What is needed is a verbatim copy of each record below.

((

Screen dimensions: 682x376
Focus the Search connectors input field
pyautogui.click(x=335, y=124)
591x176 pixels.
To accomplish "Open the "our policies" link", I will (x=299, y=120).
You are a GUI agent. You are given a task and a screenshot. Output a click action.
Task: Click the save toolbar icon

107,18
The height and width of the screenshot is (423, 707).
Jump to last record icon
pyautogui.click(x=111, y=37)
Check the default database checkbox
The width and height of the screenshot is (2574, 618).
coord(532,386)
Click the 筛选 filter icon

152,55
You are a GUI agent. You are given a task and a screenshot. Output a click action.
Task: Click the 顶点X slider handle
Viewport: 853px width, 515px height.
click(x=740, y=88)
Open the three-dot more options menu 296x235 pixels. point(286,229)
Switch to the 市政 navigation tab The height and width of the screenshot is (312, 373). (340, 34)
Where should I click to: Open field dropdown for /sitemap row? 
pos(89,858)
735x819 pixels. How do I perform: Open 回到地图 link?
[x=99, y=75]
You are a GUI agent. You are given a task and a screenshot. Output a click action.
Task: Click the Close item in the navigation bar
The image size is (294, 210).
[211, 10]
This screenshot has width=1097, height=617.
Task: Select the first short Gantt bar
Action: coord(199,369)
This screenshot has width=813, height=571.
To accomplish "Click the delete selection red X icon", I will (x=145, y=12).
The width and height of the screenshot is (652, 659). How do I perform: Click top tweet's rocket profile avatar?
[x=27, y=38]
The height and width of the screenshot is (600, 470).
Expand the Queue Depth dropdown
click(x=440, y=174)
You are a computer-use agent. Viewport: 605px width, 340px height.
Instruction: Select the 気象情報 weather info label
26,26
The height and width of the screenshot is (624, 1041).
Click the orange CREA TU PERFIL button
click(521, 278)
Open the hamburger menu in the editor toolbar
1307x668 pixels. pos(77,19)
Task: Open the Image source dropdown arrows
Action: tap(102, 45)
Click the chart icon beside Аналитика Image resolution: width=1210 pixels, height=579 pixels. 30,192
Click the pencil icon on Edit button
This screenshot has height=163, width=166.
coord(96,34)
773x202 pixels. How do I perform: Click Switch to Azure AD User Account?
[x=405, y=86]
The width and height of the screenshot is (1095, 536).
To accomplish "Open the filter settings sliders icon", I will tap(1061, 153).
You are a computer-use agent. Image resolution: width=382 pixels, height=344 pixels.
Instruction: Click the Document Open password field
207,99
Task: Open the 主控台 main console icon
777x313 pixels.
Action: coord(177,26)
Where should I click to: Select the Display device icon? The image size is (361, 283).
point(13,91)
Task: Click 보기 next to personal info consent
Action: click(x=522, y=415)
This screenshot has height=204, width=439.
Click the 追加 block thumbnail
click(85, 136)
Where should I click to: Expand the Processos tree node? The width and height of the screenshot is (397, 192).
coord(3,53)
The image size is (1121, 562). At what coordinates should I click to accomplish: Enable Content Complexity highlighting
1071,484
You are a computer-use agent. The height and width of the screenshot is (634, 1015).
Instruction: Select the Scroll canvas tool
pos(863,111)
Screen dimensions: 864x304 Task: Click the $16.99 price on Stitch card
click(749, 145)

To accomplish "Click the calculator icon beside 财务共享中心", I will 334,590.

))

_Exercise response:_
Screen dimensions: 682x376
Focus the Search connectors input field
pyautogui.click(x=335, y=124)
591x176 pixels.
To accomplish "Open the "our policies" link", I will (x=299, y=120).
You are a GUI agent. You are given a task and a screenshot. Output a click action.
Task: Click the save toolbar icon

107,18
The height and width of the screenshot is (423, 707).
Jump to last record icon
pyautogui.click(x=111, y=37)
Check the default database checkbox
The width and height of the screenshot is (2574, 618).
coord(532,386)
Click the 筛选 filter icon

152,55
You are a GUI agent. You are given a task and a screenshot. Output a click action.
Task: Click the 顶点X slider handle
Viewport: 853px width, 515px height.
click(x=740, y=88)
Open the three-dot more options menu 296x235 pixels. point(286,229)
Switch to the 市政 navigation tab The height and width of the screenshot is (312, 373). (340, 34)
Where should I click to: Open field dropdown for /sitemap row? 
pos(89,858)
735x819 pixels. How do I perform: Open 回到地图 link?
[x=99, y=75]
You are a GUI agent. You are given a task and a screenshot. Output a click action.
Task: Click the Close item in the navigation bar
The image size is (294, 210).
[211, 10]
This screenshot has width=1097, height=617.
Task: Select the first short Gantt bar
Action: coord(199,369)
This screenshot has width=813, height=571.
To accomplish "Click the delete selection red X icon", I will (x=145, y=12).
The width and height of the screenshot is (652, 659). How do I perform: Click top tweet's rocket profile avatar?
[x=27, y=38]
The height and width of the screenshot is (600, 470).
Expand the Queue Depth dropdown
click(x=440, y=174)
You are a computer-use agent. Viewport: 605px width, 340px height.
Instruction: Select the 気象情報 weather info label
26,26
The height and width of the screenshot is (624, 1041).
Click the orange CREA TU PERFIL button
click(521, 278)
Open the hamburger menu in the editor toolbar
1307x668 pixels. pos(77,19)
Task: Open the Image source dropdown arrows
Action: tap(102, 45)
Click the chart icon beside Аналитика Image resolution: width=1210 pixels, height=579 pixels. 30,192
Click the pencil icon on Edit button
This screenshot has height=163, width=166.
coord(96,34)
773x202 pixels. How do I perform: Click Switch to Azure AD User Account?
[x=405, y=86]
The width and height of the screenshot is (1095, 536).
To accomplish "Open the filter settings sliders icon", I will tap(1061, 153).
You are a computer-use agent. Image resolution: width=382 pixels, height=344 pixels.
Instruction: Click the Document Open password field
207,99
Task: Open the 主控台 main console icon
777x313 pixels.
Action: coord(177,26)
Where should I click to: Select the Display device icon? The image size is (361, 283).
point(13,91)
Task: Click 보기 next to personal info consent
Action: click(x=522, y=415)
This screenshot has height=204, width=439.
Click the 追加 block thumbnail
click(85, 136)
Where should I click to: Expand the Processos tree node? The width and height of the screenshot is (397, 192).
coord(3,53)
The image size is (1121, 562). At what coordinates should I click to accomplish: Enable Content Complexity highlighting
1071,484
You are a computer-use agent. The height and width of the screenshot is (634, 1015).
Instruction: Select the Scroll canvas tool
pos(863,111)
Screen dimensions: 864x304 Task: Click the $16.99 price on Stitch card
click(749, 145)

To accomplish "Click the calculator icon beside 财务共享中心", I will 334,590.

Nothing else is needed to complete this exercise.